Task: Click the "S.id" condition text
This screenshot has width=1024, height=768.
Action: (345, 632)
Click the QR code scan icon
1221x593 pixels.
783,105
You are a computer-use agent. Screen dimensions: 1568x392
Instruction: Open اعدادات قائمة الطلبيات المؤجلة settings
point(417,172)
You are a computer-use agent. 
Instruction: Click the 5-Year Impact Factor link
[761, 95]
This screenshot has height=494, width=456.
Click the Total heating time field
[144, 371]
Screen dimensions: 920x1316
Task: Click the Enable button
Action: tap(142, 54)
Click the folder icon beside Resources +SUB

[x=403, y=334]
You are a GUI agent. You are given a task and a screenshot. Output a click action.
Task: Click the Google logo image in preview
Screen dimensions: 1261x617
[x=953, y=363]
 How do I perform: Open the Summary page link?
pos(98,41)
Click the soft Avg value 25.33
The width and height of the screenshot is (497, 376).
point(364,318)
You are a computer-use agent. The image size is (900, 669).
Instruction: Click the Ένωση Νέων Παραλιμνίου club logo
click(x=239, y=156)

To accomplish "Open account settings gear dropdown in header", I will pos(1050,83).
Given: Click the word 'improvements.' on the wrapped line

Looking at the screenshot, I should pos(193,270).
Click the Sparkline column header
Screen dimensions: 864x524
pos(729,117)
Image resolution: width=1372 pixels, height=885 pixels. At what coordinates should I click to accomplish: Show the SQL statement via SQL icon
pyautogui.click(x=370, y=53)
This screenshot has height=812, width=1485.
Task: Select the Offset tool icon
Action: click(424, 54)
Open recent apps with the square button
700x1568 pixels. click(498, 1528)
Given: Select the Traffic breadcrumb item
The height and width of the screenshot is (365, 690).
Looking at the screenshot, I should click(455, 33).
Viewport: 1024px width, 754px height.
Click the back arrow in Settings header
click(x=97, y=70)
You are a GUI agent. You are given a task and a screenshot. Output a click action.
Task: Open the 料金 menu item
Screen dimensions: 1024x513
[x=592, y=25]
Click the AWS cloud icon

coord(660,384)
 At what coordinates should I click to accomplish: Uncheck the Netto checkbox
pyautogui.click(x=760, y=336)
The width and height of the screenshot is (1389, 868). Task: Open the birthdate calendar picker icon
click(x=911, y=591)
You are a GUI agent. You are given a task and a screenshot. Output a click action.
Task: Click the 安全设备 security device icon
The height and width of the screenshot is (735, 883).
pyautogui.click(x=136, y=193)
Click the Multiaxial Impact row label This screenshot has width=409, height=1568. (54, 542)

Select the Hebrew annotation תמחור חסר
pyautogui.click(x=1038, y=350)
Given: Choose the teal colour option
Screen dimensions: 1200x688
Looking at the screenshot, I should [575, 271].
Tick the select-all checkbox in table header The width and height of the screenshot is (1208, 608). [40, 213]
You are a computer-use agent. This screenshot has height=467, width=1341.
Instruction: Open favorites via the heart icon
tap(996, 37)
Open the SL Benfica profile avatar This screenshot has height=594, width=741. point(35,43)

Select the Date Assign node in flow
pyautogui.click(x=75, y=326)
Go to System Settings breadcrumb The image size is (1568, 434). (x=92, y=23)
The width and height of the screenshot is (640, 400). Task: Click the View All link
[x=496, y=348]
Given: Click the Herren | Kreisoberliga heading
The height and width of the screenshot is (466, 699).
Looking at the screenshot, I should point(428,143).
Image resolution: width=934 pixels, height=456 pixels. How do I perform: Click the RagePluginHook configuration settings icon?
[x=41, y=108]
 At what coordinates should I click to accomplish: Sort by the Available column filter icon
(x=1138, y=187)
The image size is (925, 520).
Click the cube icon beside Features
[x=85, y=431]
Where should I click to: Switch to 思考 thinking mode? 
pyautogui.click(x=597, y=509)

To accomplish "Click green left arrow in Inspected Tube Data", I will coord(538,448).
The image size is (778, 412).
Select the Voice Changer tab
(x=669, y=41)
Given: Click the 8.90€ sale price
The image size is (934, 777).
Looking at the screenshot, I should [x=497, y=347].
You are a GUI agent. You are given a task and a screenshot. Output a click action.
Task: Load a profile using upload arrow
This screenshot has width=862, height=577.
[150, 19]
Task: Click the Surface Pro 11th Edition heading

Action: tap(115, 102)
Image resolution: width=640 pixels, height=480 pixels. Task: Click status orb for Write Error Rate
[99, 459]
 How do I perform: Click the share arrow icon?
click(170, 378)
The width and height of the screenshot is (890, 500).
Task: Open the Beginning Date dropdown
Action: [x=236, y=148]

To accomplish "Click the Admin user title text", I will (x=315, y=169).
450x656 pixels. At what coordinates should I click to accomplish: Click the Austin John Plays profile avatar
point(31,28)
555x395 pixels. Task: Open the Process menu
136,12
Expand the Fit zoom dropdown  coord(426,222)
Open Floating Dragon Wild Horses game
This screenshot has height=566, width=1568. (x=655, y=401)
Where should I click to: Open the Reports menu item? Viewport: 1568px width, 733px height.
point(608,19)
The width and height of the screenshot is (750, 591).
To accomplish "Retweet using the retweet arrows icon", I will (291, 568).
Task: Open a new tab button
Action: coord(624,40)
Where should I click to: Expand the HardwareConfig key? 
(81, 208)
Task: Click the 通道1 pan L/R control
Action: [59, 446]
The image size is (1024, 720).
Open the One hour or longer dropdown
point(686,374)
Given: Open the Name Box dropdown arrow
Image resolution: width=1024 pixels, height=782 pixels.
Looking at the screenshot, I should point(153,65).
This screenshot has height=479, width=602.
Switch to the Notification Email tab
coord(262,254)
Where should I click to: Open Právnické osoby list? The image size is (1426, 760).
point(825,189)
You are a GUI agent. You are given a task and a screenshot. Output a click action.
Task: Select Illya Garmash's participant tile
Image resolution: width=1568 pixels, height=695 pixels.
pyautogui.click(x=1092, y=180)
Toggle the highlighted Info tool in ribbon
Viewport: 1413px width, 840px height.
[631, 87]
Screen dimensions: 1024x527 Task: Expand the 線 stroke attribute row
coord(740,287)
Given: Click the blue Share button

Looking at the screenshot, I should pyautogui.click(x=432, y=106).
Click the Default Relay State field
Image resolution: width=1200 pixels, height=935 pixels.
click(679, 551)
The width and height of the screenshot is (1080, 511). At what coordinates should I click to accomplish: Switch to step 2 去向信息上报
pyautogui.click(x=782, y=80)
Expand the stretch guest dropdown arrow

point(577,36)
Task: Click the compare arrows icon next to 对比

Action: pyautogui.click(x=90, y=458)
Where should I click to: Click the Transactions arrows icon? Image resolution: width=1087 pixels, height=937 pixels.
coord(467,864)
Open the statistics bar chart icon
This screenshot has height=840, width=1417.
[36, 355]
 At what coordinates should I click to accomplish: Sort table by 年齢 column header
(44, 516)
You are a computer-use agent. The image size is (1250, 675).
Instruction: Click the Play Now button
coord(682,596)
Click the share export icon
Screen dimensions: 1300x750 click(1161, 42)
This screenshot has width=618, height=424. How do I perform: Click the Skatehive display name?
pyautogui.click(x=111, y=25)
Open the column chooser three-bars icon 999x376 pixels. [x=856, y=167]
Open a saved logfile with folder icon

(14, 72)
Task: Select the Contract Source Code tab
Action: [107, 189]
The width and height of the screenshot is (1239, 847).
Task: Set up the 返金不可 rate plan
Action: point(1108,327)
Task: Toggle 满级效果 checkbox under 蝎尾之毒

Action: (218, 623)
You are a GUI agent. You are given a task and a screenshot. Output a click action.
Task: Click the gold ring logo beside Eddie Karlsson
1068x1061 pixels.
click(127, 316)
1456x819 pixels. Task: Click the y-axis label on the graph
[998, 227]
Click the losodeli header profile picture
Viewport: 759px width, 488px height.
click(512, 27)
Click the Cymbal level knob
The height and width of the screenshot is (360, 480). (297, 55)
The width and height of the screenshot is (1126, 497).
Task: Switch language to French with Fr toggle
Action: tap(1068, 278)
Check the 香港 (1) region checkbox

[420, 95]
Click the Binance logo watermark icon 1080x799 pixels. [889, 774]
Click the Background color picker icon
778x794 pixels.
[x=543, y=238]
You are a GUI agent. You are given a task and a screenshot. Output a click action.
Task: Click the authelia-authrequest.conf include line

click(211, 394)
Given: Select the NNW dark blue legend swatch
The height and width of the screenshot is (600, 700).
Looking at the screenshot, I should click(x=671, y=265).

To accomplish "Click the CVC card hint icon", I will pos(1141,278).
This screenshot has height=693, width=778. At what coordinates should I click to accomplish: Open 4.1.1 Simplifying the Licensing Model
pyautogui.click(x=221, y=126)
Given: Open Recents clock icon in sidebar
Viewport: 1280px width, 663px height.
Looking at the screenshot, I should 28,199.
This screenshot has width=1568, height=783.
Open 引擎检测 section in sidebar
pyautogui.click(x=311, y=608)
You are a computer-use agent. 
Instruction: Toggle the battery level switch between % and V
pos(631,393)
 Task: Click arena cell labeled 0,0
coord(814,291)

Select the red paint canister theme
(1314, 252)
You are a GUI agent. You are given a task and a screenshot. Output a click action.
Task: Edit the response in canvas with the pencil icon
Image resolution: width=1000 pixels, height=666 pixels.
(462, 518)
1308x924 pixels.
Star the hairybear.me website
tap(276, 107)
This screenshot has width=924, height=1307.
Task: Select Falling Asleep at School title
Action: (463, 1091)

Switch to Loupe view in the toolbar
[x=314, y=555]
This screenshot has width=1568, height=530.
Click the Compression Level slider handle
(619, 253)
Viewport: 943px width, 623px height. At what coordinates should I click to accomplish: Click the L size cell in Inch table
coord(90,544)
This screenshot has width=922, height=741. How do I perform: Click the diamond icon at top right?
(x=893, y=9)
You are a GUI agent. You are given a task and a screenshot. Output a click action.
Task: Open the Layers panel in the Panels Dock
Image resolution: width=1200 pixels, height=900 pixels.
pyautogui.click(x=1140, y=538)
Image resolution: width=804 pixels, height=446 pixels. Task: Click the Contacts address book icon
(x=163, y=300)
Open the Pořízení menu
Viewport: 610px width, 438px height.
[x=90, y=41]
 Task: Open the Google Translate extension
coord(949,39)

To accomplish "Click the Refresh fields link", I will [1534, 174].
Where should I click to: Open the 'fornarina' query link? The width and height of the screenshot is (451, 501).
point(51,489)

§ WORK ITEM
Above are lines of data; count those that hold "computer" and answer with the number only.

§ WRITTEN SOLUTION
6